Maine’s Veterans and Legal Affairs Committee is holding a public hearing Wednesday on LD 1988, “An Act To Prohibit the Distribution of Deceptive Images or Audio or Video Recordings with the Intent to Influence the Outcome of an Election,” sponsored by Sen. Rebecca Millett of Cumberland. The public hearing is scheduled for 9 a.m. in Room 437 of the State House.
LD 1988 would limit free speech by prohibiting individuals from publishing or distributing “materially deceptive audio and visual media” within 60 days of an election with the intent of influencing the outcome of the election. Under the bill, materially deceptive audio and visual media is defined as:
“an image or an audio or video recording of a candidate’s appearance, speech or conduct that has been intentionally manipulated in a manner that would cause a reasonable person: (1) To mistakenly believe that the image or audio or video recording is authentic; and (2) To have a fundamentally different understanding or impression of the expressive content of the image or audio or video recording than that person would have if the person were hearing or seeing the unaltered, original version of the image or audio or video recording.”
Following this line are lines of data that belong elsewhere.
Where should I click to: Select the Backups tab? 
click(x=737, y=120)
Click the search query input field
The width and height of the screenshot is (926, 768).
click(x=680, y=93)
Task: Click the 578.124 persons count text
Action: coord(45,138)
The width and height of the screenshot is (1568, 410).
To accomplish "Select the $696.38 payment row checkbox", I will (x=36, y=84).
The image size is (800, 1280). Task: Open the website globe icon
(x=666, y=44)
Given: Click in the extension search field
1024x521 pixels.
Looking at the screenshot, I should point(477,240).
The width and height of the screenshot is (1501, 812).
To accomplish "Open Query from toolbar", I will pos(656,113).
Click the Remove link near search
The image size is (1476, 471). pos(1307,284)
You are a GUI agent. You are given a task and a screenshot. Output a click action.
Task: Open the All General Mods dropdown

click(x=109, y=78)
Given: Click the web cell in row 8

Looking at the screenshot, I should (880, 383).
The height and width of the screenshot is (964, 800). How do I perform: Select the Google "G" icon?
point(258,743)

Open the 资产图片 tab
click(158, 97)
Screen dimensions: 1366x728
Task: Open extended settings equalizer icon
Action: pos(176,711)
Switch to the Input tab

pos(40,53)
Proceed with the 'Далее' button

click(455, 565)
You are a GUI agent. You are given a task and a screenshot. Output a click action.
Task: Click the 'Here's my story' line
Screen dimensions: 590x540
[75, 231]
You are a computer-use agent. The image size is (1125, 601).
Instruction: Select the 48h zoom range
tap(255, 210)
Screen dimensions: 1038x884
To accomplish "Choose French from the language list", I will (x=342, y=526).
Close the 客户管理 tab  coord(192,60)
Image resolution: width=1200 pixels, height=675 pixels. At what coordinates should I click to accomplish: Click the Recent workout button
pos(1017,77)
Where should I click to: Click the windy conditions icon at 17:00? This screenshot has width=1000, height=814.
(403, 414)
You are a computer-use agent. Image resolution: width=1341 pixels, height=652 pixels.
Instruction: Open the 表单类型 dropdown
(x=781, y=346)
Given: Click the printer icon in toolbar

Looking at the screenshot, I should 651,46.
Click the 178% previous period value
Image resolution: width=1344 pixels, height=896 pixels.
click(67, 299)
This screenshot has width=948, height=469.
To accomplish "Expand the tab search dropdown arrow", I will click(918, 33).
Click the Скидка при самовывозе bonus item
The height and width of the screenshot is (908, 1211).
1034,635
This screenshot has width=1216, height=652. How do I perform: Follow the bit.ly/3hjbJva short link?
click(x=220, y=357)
Altered audio and video content would require a disclaimer that plainly states the audio or visual has been manipulated. These provisions do not extend to satire or parody content.
For videos, the disclaimer must appear for the duration of the video in a font size no smaller than the largest font used in the video, if any other font appears. For audio, the disclaimer must be read every two minutes for clips longer than two minutes in duration.
If only LD 1988 were assigned LD number 1984. This Orwellian bill makes you scratch your head and wonder if your elected officials have ever heard of the Constitution or read the Bill of Rights.
While using materially deceptive audio and visual media to influence an election is undoubtedly harmful to the public’s interest in fact-finding and understanding the policy stances of candidates for public office, it’s hard to see how the government is well-equipped to handle this particular problem.
To start, the language of LD 1988 is largely subjective. For example, who determines whether images, audio or videos are considered satire or parody? Must another disclaimer be published with the audio or visual content being distributed?
An additional concern is the requirement to include a disclosure statement on materials within 60 days of an election. What entity is fit to determine whether a reasonable person has a fundamentally different understanding or impression of expressive content in a manipulated audio or visual representation when compared to its original, unaltered version? This legislation poses far more questions than it answers and will create many more problems than it will solve.
Moreover, the bill allows candidates to seek injunctive relief if objectionable content is posted, as well as receive monetary damages. LD 1988 opens the door for litigious campaigns against those who do not include the disclosure on their content. As a result, candidates at every level would attempt to recover general or special damages when they see questionable or objectionable content posted about them. We should not allow our elections to become more litigious.
Further, LD 1988 undoubtedly violates Mainers’ First Amendment rights. Individuals, committees, firms, partnerships, corporations, associations and organizations can share content freely, regardless of whether it is accurate or not. It is ultimately up to consumers of that content and the platforms by which it is distributed to determine how it is delivered and interpreted.
Social media sites such as Facebook, Twitter and Instagram should be the entities that lead the fight to educate the public on the effects of false content and misinformation. Facebook works with third-party fact checkers to flag posts, further educate users and allow them to decide which sources to trust. All media platforms could and should use this approach to inform their users of misinformation.
The best way to fight misinformation is with more accurate information — not government-enforced bans on specific speech.